Saved entries
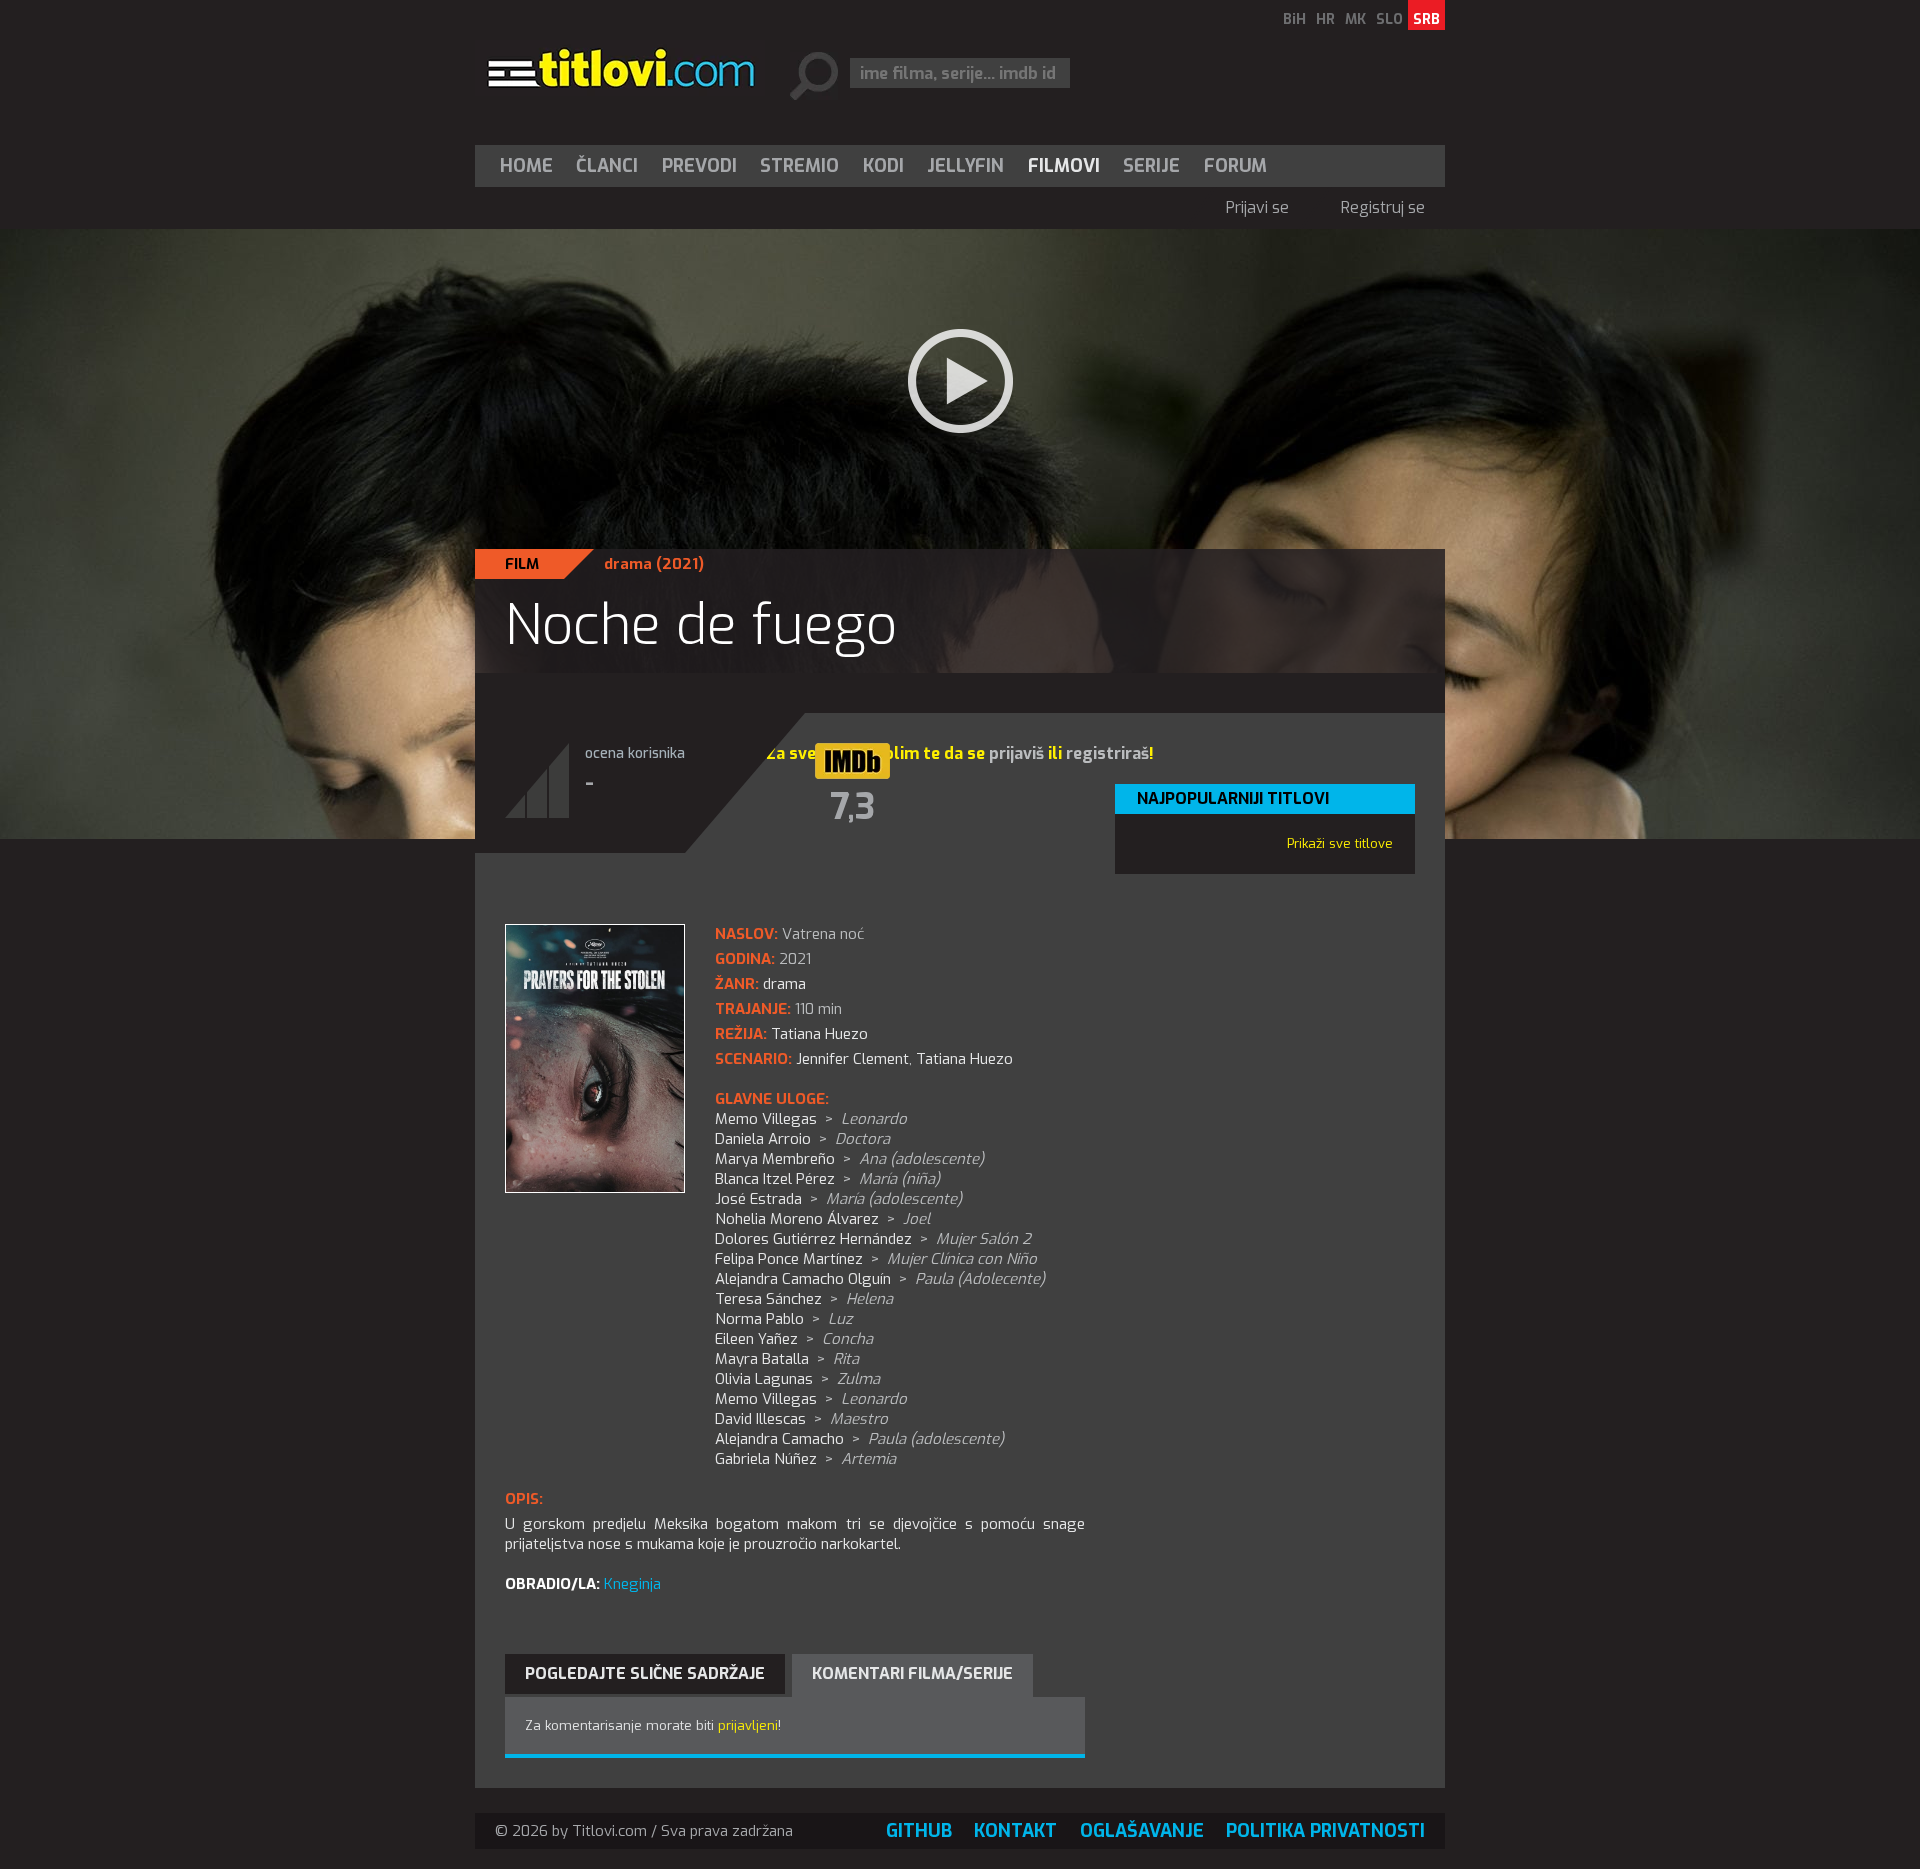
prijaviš (1016, 753)
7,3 (852, 807)
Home (526, 166)
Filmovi (1064, 166)
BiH (1294, 19)
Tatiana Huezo (964, 1059)
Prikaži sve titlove (1340, 843)
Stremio (799, 166)
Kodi (883, 166)
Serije (1151, 166)
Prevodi (699, 166)
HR (1325, 19)
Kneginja (632, 1584)
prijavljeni (748, 1725)
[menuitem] (531, 166)
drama (628, 564)
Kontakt (1015, 1831)
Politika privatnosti (1325, 1831)
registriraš (1107, 753)
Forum (1235, 166)
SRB (1426, 19)
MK (1355, 19)
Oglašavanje (1142, 1831)
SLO (1389, 19)
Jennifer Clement (852, 1059)
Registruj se (1383, 207)
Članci (607, 166)
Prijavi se (1257, 207)
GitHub (919, 1831)
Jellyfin (965, 166)
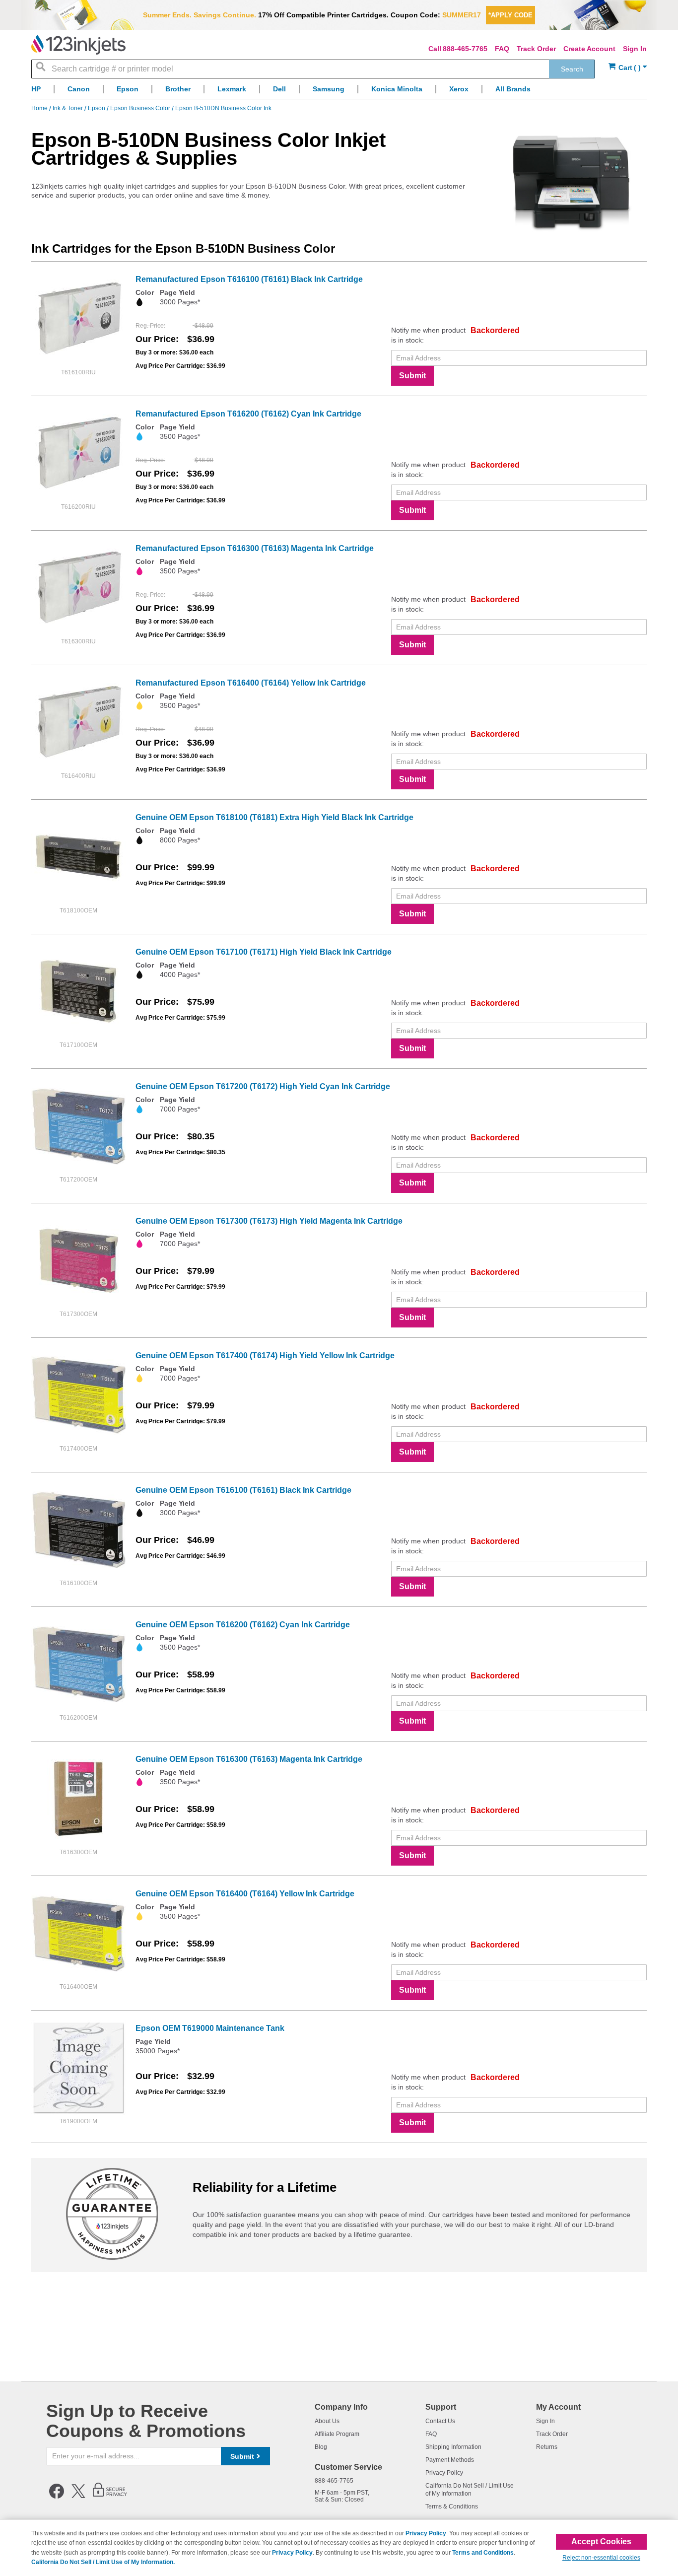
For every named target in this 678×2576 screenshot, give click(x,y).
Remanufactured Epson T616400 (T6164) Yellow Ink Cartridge (251, 683)
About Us (327, 2421)
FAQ (502, 49)
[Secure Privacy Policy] (110, 2496)
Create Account (589, 49)
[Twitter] (78, 2496)
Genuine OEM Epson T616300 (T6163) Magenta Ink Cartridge (249, 1759)
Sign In (635, 49)
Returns (546, 2446)
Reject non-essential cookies (601, 2557)
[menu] (339, 91)
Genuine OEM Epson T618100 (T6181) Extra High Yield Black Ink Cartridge (274, 817)
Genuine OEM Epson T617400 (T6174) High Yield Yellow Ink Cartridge (265, 1355)
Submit (412, 375)
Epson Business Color (141, 108)
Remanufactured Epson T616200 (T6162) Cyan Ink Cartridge (248, 414)
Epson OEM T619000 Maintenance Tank (210, 2028)
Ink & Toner (68, 108)
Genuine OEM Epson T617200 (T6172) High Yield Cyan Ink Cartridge (263, 1086)
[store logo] (78, 45)
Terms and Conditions (483, 2552)
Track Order (536, 49)
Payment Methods (449, 2459)
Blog (321, 2446)
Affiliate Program (337, 2434)
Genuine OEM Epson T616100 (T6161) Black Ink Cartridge (243, 1490)
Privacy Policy (444, 2472)
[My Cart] (628, 68)
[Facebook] (56, 2496)
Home (40, 108)
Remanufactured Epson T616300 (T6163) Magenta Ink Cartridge (255, 548)
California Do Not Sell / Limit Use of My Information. (103, 2562)
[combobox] (313, 69)
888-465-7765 (465, 49)
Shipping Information (453, 2446)
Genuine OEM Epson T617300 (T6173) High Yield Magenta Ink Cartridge (269, 1221)
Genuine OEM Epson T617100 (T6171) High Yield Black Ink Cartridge (264, 952)
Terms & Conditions (451, 2506)
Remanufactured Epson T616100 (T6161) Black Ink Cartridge (249, 279)
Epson (97, 108)
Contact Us (440, 2421)
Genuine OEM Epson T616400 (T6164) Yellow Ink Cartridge (245, 1893)
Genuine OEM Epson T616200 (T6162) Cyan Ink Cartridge (243, 1624)
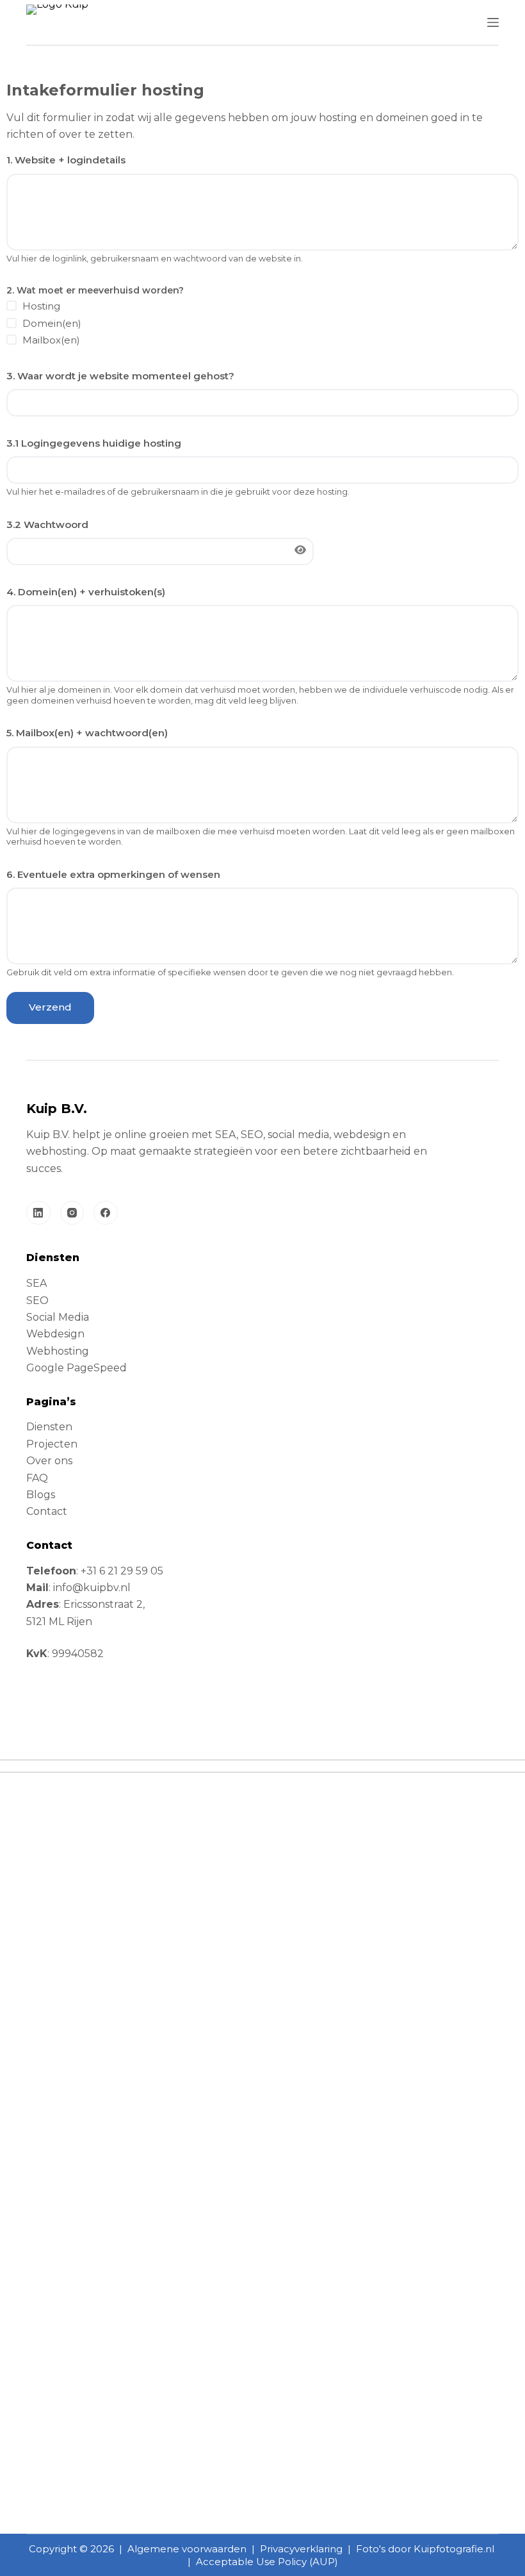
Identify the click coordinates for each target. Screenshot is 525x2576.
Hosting (41, 306)
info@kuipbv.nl (92, 1587)
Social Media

◆ WHAT YOU ARE ASKED TO DO ◆
Give the records back exactly, with no pictures.

◆ ANSWER TO THE EXERCISE ◆
prijaviš (1016, 753)
7,3 (852, 807)
Home (526, 166)
Filmovi (1064, 166)
BiH (1294, 19)
Tatiana Huezo (964, 1059)
Prikaži sve titlove (1340, 843)
Stremio (799, 166)
Kodi (883, 166)
Serije (1151, 166)
Prevodi (699, 166)
HR (1325, 19)
Kneginja (632, 1584)
prijavljeni (748, 1725)
[menuitem] (531, 166)
drama (628, 564)
Kontakt (1015, 1831)
Politika privatnosti (1325, 1831)
registriraš (1107, 753)
Forum (1235, 166)
SRB (1426, 19)
MK (1355, 19)
Oglašavanje (1142, 1831)
SLO (1389, 19)
Jennifer Clement (852, 1059)
Registruj se (1383, 207)
Članci (607, 166)
Prijavi se (1257, 207)
GitHub (919, 1831)
Jellyfin (965, 166)
For every named target in this 678×2576 screenshot, give click(x,y).
Remanufactured Epson T616400 (T6164) Yellow Ink Cartridge (251, 683)
About Us (327, 2421)
FAQ (502, 49)
[Secure Privacy Policy] (110, 2496)
Create Account (589, 49)
[Twitter] (78, 2496)
Genuine OEM Epson T616300 (T6163) Magenta Ink Cartridge (249, 1759)
Sign In (635, 49)
Returns (546, 2446)
Reject non-essential cookies (601, 2557)
[menu] (339, 91)
Genuine OEM Epson T618100 (T6181) Extra High Yield Black Ink Cartridge (274, 817)
Genuine OEM Epson T617400 (T6174) High Yield Yellow Ink Cartridge (265, 1355)
Submit (412, 375)
Epson Business Color (141, 108)
Remanufactured Epson T616200 (T6162) Cyan Ink Cartridge (248, 414)
Epson OEM T619000 Maintenance Tank (210, 2028)
Ink & Toner (68, 108)
Genuine OEM Epson T617200 (T6172) High Yield Cyan Ink Cartridge (263, 1086)
[store logo] (78, 45)
Terms and Conditions (483, 2552)
Track Order (536, 49)
Payment Methods (449, 2459)
Blog (321, 2446)
Affiliate Program (337, 2434)
Genuine OEM Epson T616100 (T6161) Black Ink Cartridge (243, 1490)
Privacy Policy (444, 2472)
[My Cart] (628, 68)
[Facebook] (56, 2496)
Home (40, 108)
Remanufactured Epson T616300 (T6163) Magenta Ink Cartridge (255, 548)
California Do Not Sell / Limit Use of My Information. (103, 2562)
[combobox] (313, 69)
888-465-7765 (465, 49)
Shipping Information (453, 2446)
Genuine OEM Epson T617300 (T6173) High Yield Magenta Ink Cartridge (269, 1221)
Genuine OEM Epson T617100 (T6171) High Yield Black Ink Cartridge (264, 952)
Terms & Conditions (451, 2506)
Remanufactured Epson T616100 (T6161) Black Ink Cartridge (249, 279)
Epson (97, 108)
Contact Us (440, 2421)
Genuine OEM Epson T616400 (T6164) Yellow Ink Cartridge (245, 1893)
Genuine OEM Epson T616200 (T6162) Cyan Ink Cartridge (243, 1624)
Identify the click coordinates for each target. Screenshot is 525x2576.
Hosting (41, 306)
info@kuipbv.nl (92, 1587)
Social Media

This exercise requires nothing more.